A quick tale from last-but-one Icetrack: someone watered the tracks we'd been using overnight, without telling the track users. So we try it and realise it's completely, totally and utterly unusable. Even with spikes (not road-legal studs), it wasn't possible to do much more than 30 km/h round the track. On the non-watered stuff, 100+ was no problem. Those tyres give a hell of a lot of grip, and the legal and / or studless aren't that far behind. I took the A2 out with traction control turned off. 1st gear - red line. 2nd - red line, change to third. By this point I was doing maybe 30-40km/h... on the way back, I realised about 200m out I was still doing 60 or so and there was a barrier. ABS was minimal help, changing down the box didn't help much either... that was way too close for comfort. Foot hard on the brake and changing down as possible and hoping isn't an experience I want to have on the road. On a closed track I have no real issues with it. I have studded tyres, but still - even 75bhp can easily overwhelm what little grip there is.

**TASK INPUT**
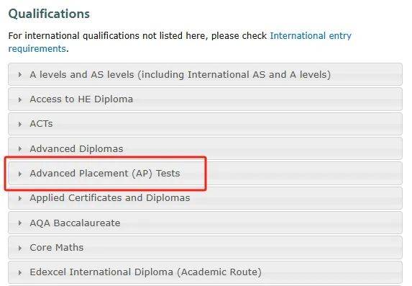Select the Applied Certificates and Diplomas title
Image resolution: width=412 pixels, height=286 pixels.
coord(110,198)
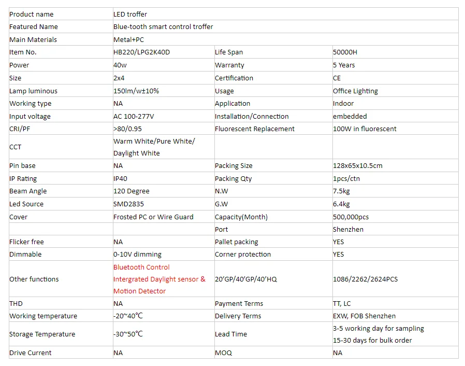Select the 50000H value cell

click(x=345, y=52)
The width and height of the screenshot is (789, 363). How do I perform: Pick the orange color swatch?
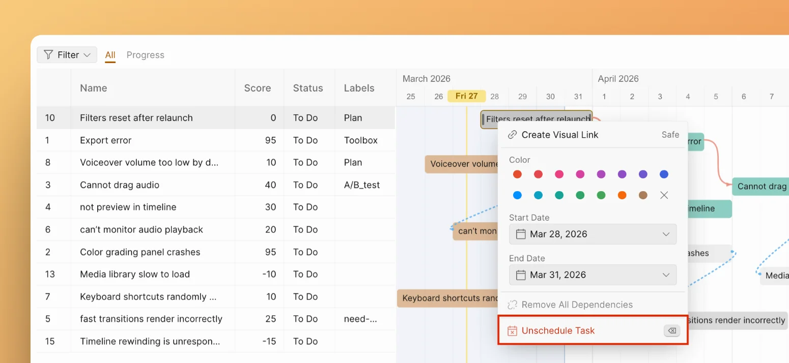622,195
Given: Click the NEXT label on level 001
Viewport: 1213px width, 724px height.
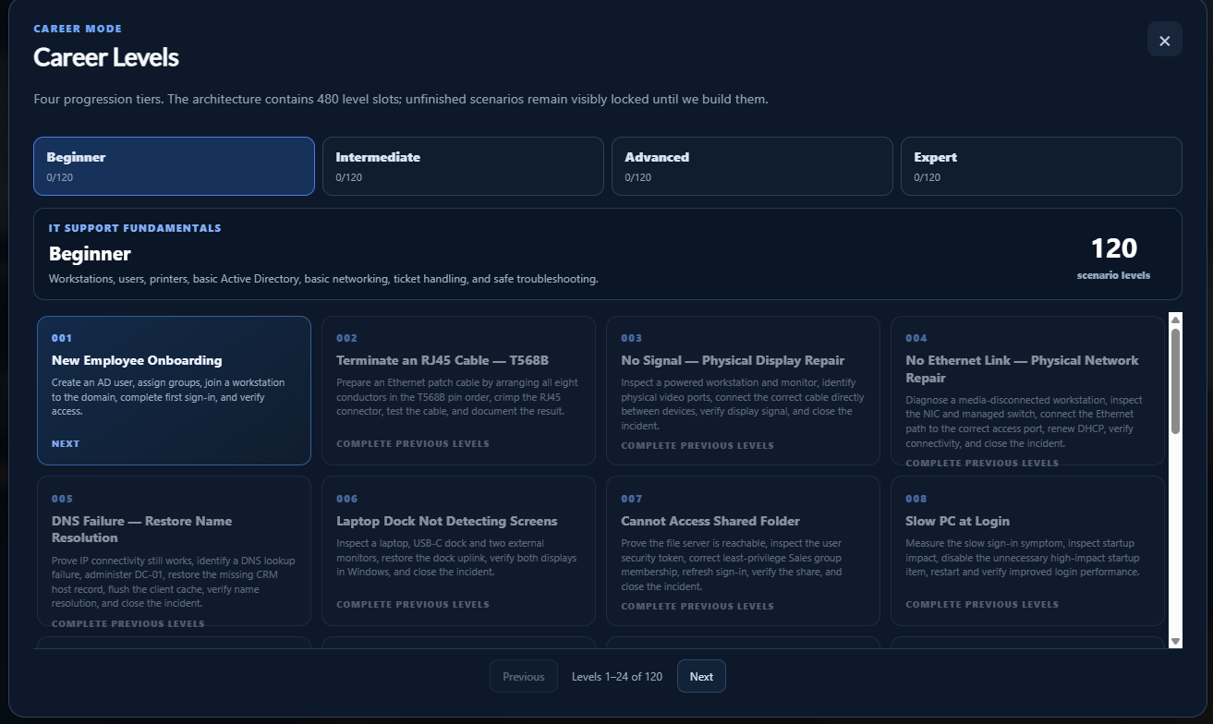Looking at the screenshot, I should tap(66, 444).
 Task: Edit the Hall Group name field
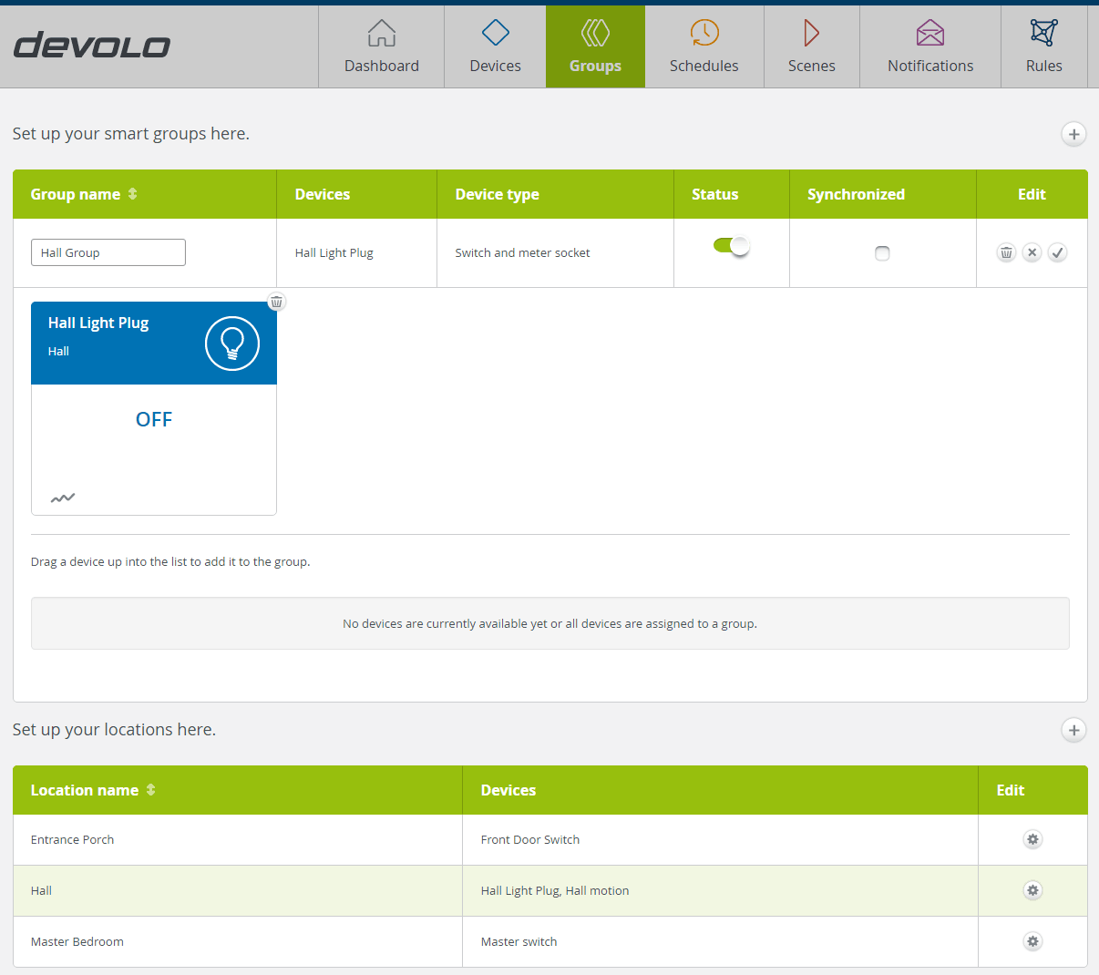(x=108, y=252)
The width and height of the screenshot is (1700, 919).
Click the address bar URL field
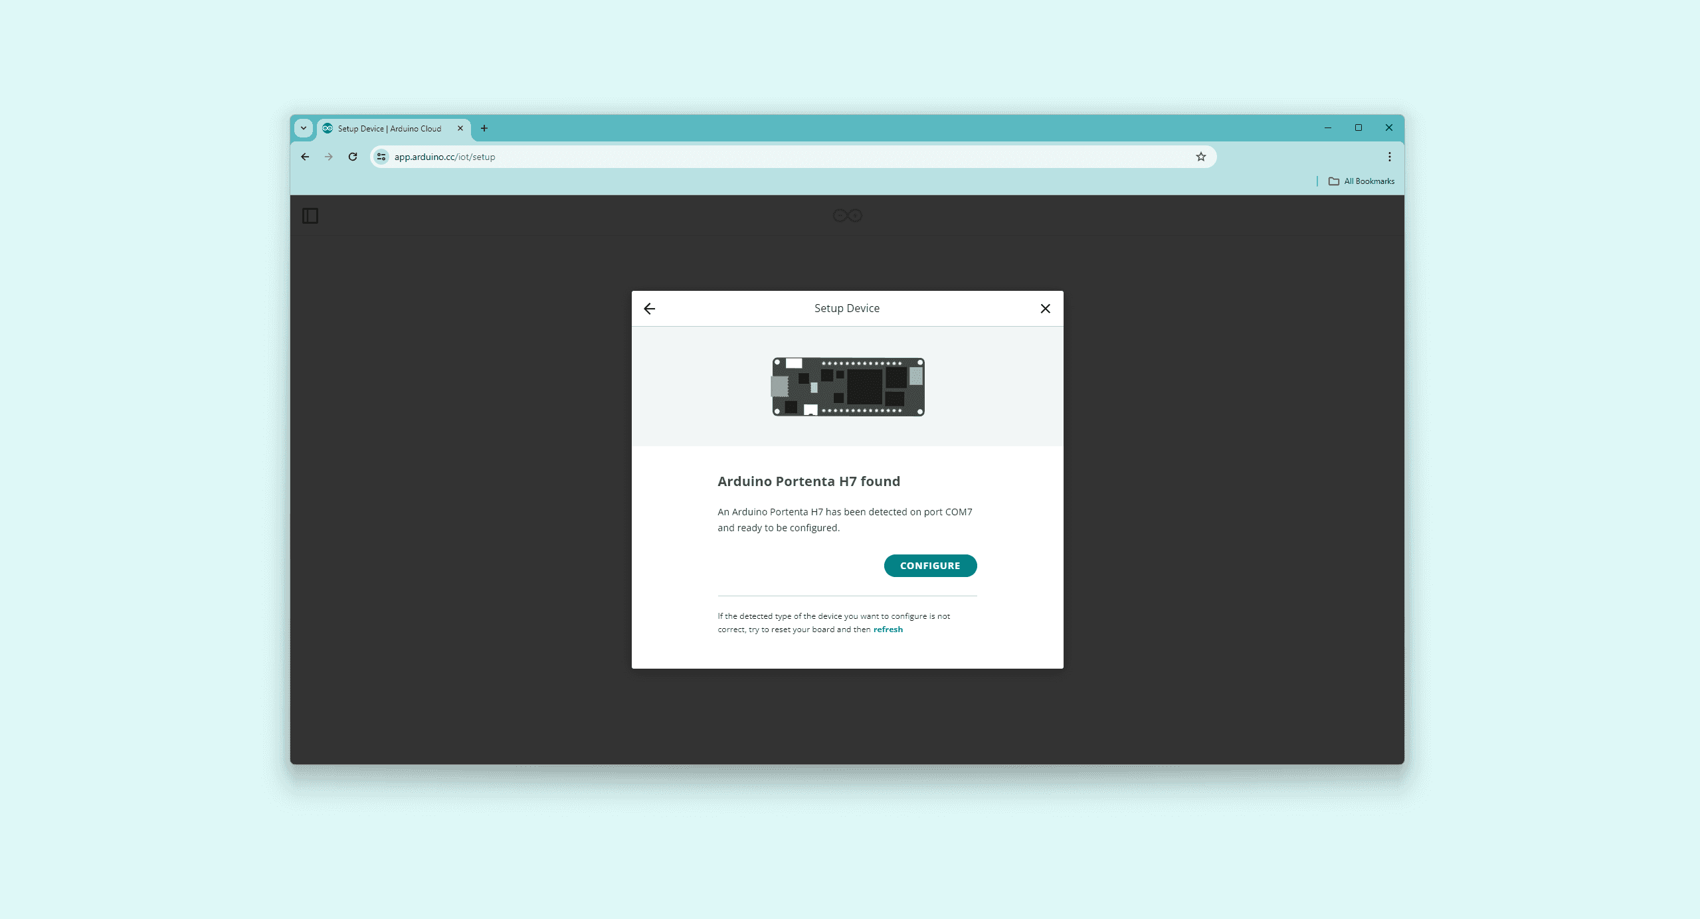pyautogui.click(x=731, y=157)
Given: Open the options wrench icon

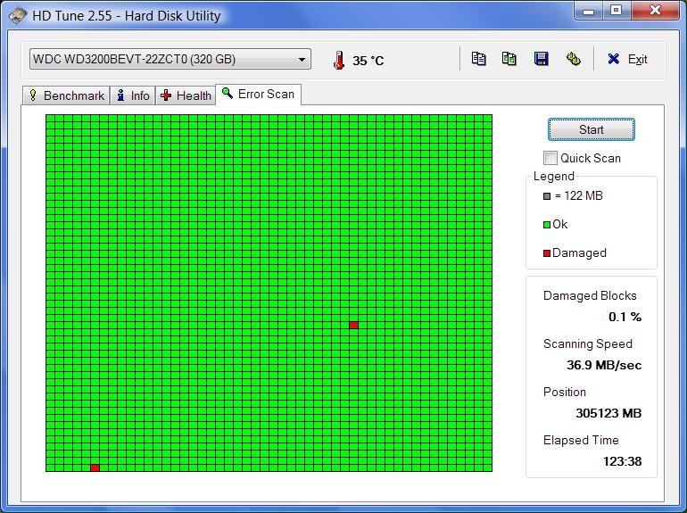Looking at the screenshot, I should point(573,59).
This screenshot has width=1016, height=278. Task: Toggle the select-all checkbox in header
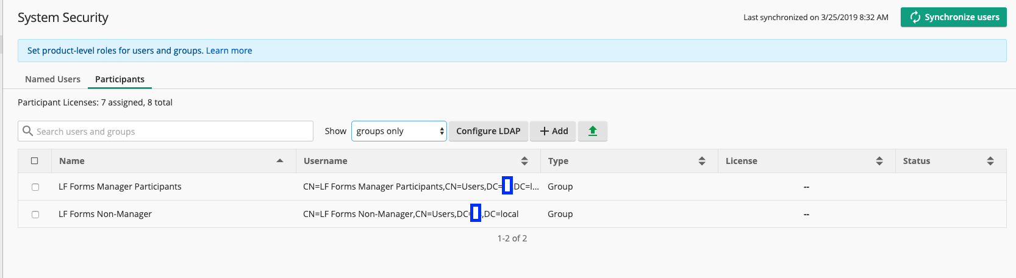coord(35,161)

**EXERCISE SET**
**1.** Copy out the records word for word, from the line holding "The width and height of the screenshot is (1700, 919)." through the end of the records, both included. Omit the pictures.
**2.** Carry on the ice-track driving story from where it stops.

**WRITTEN RESPONSES**
**1.**
The width and height of the screenshot is (1700, 919).
Click the address bar URL field
pyautogui.click(x=731, y=157)
Given: Open the options wrench icon

Looking at the screenshot, I should point(573,59).
This screenshot has width=1016, height=278. Task: Toggle the select-all checkbox in header
coord(35,161)

**2.**
 

There was also a moment last year when I took the Octy out on the latest track. It was a tick above zero, so there was a thin coat of water on the ice. The track had a ca. 180 degree bend at the back. Approaching that at *walking speed* was still too fast. I saw it coming... I knew it was slippery, I knew the corner was evil, but... What options? Straight on is snow. Brakes won't do much. Steering doesn't really help. Ah: Handbrake. Pull, let the back swing around... taking what felt like an age... and then press the loud pedal. 

The only reason I'd got an understanding of that situation was experience, experience and experience. Go play, work out what happens.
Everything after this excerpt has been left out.